Resolvability in Wheel Related Graphs and Nanostructures

Abstract

Resolvability in graphs has appeared in numerous applications of graph theory, e.g. in pattern recognition, image processing, robot navigation in networks, computer sciences, combinatorial optimization, mastermind games, coin-weighing problems, etc. It is well known fact that computing the metric dimension for an arbitrary graph is an NP-complete problem. Therefore, a lot of research has been done in order to compute the metric dimension of several classes of graphs. Apart from calculating the metric dimension of graphs, it is natural to ask for the characterization of graph families with respect to the nature of their metric dimension.
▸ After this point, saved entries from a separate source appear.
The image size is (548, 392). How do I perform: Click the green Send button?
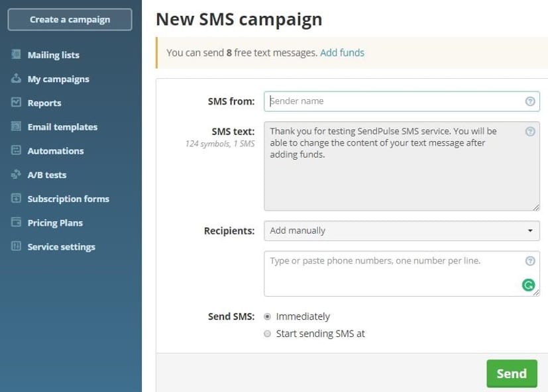[x=512, y=373]
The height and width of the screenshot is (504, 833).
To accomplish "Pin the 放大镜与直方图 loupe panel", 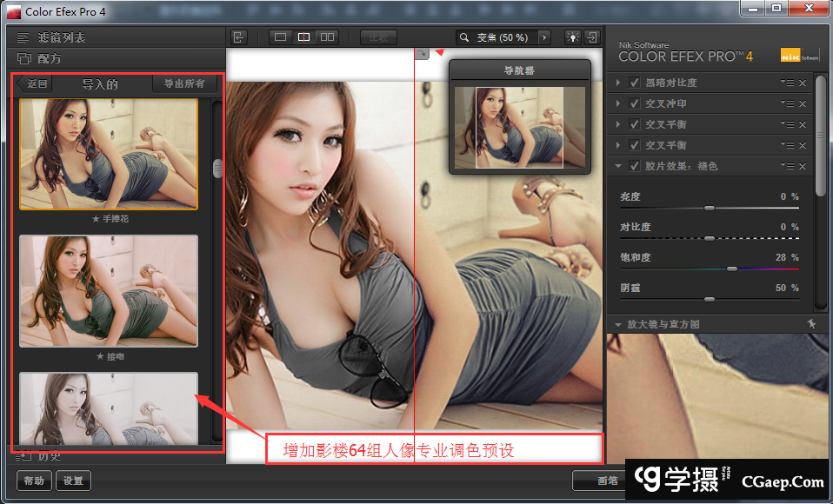I will coord(810,324).
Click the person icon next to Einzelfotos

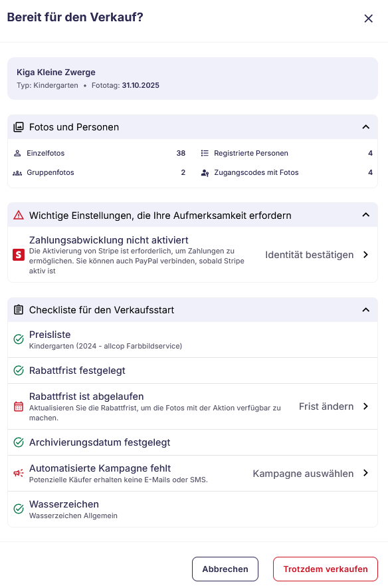16,153
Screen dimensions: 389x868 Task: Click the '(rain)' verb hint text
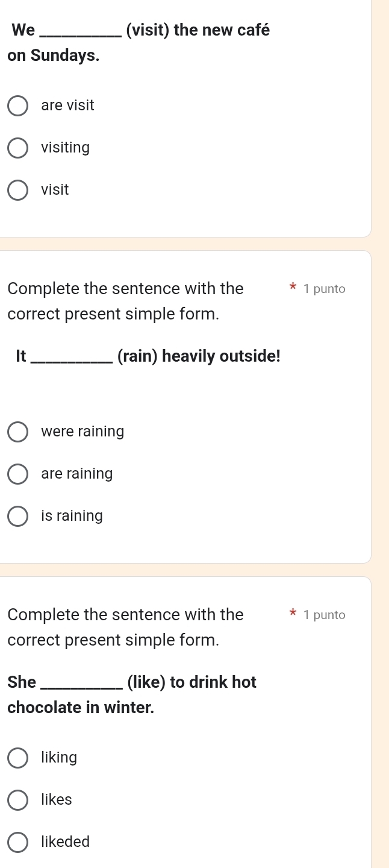137,356
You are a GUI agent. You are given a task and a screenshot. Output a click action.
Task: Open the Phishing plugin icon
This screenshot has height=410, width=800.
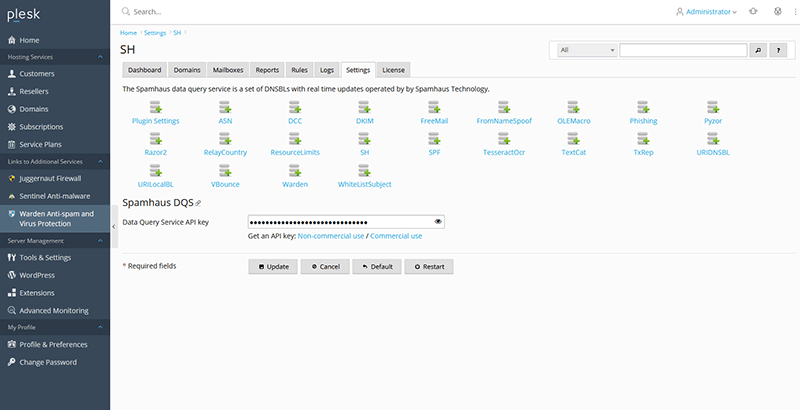pyautogui.click(x=643, y=107)
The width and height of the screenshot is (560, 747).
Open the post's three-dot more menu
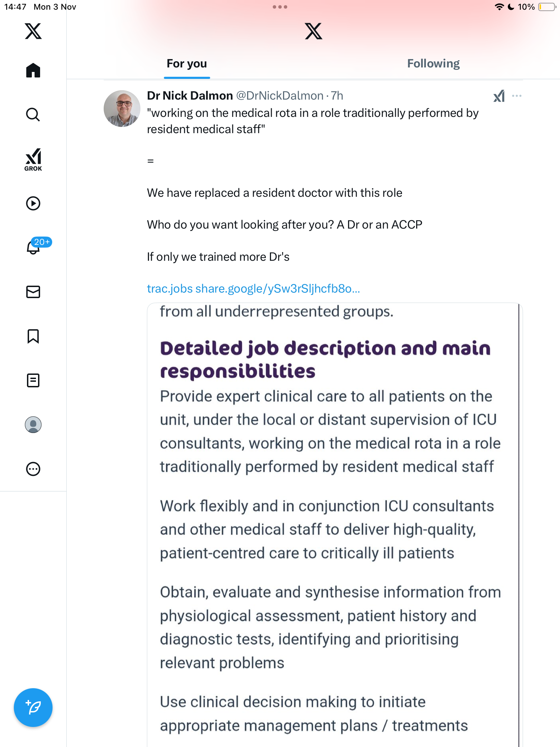tap(517, 96)
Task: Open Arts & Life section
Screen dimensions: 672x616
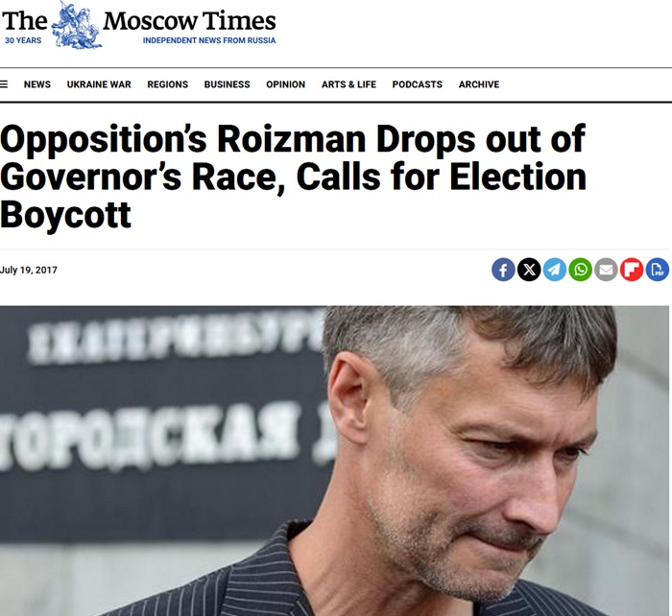Action: 348,84
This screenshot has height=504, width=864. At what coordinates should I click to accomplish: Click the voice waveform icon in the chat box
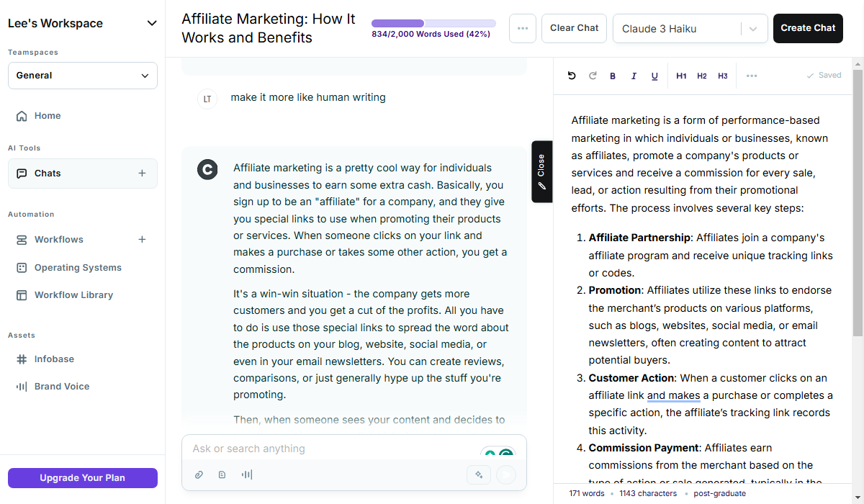[246, 474]
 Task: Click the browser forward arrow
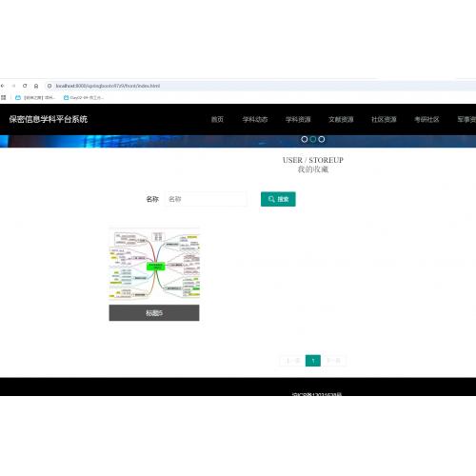point(13,86)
In this thesis, we study two important parameters of resolvability, namely the metric dimension and partition dimension. Partition dimension is a natural generalization of metric dimension as well as a standard graph decomposition problem where we require that distance code of each vertex in a partition set is distinct with respect to the other partition sets. The main objective of this thesis is to study the resolving properties of wheel related graphs, certain nanostructures and to characterize these classes of graphs with respect to the nature of their metric dimension. We prove that certain wheel related graphs and convex polytopes generated by wheel related graphs have unbounded metric dimension and an exact value of their metric dimension is determined in most of the cases. We also study the metric dimension and partition dimension of 2-dimensional lattices of certain nanotubes generated by the tiling of the plane and prove that these 2-dimensional lattices of nanotubes have discrepancies between their metric dimension and partition dimension. We also compute the exact value of metric dimension for an infinite class of generalized Petersen networks denoted by P(n; 3) by giving answer to an open problem raised by Imran et al. in 2014, which complete the study of metric dimension for the class of generalized Petersen networks P(n; 3).